» **To do**
Repeat, word for word, every line from the line holding "Add a DMA module using plus icon" through the final line of the entries below. Skip all pictures.
*** The records Section Begins ***
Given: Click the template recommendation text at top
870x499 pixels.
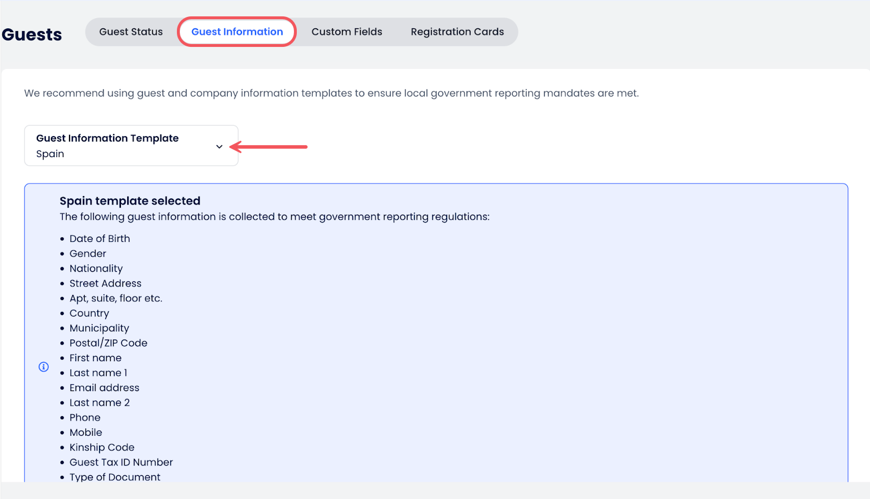Looking at the screenshot, I should pos(331,93).
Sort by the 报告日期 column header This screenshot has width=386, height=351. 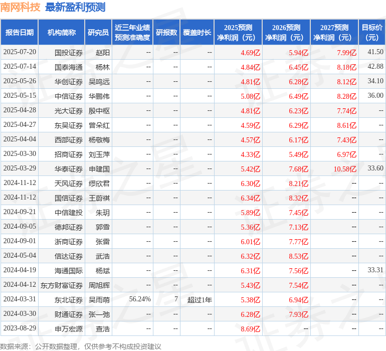click(20, 33)
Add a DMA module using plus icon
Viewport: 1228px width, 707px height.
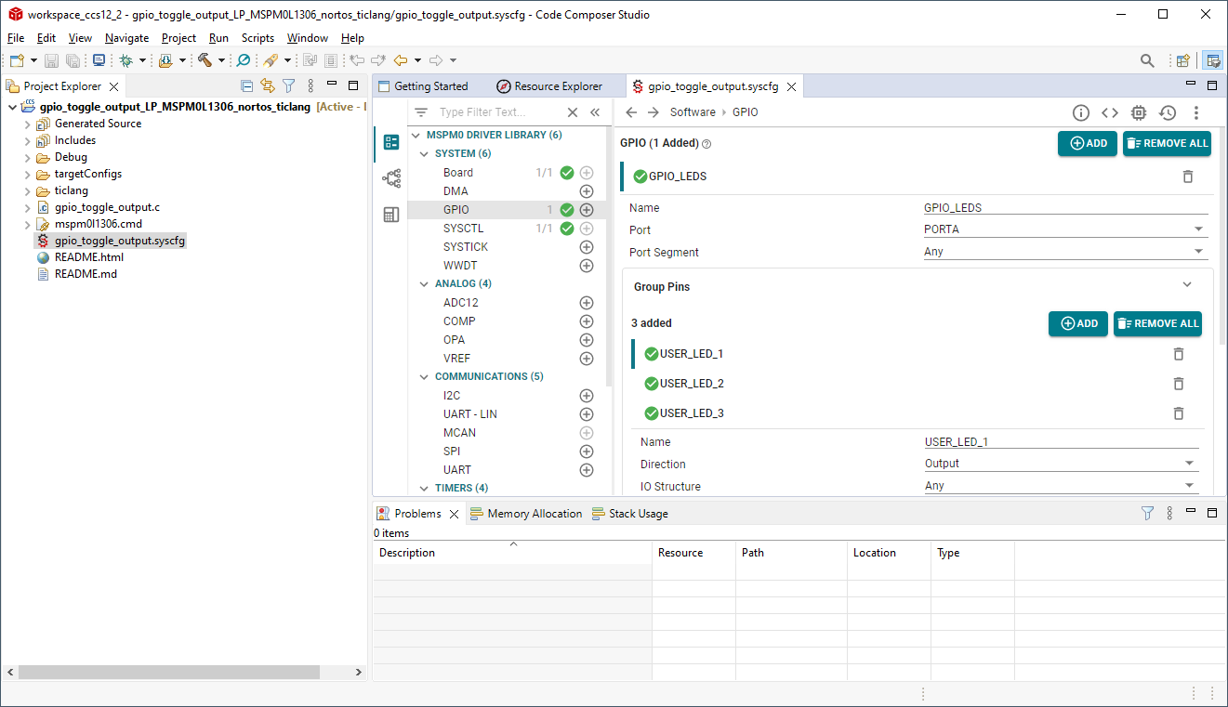pos(587,191)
*** The records Section Ends ***
» **Solution for this task**
Add a DMA module using plus icon
Viewport: 1228px width, 707px height.
pos(587,191)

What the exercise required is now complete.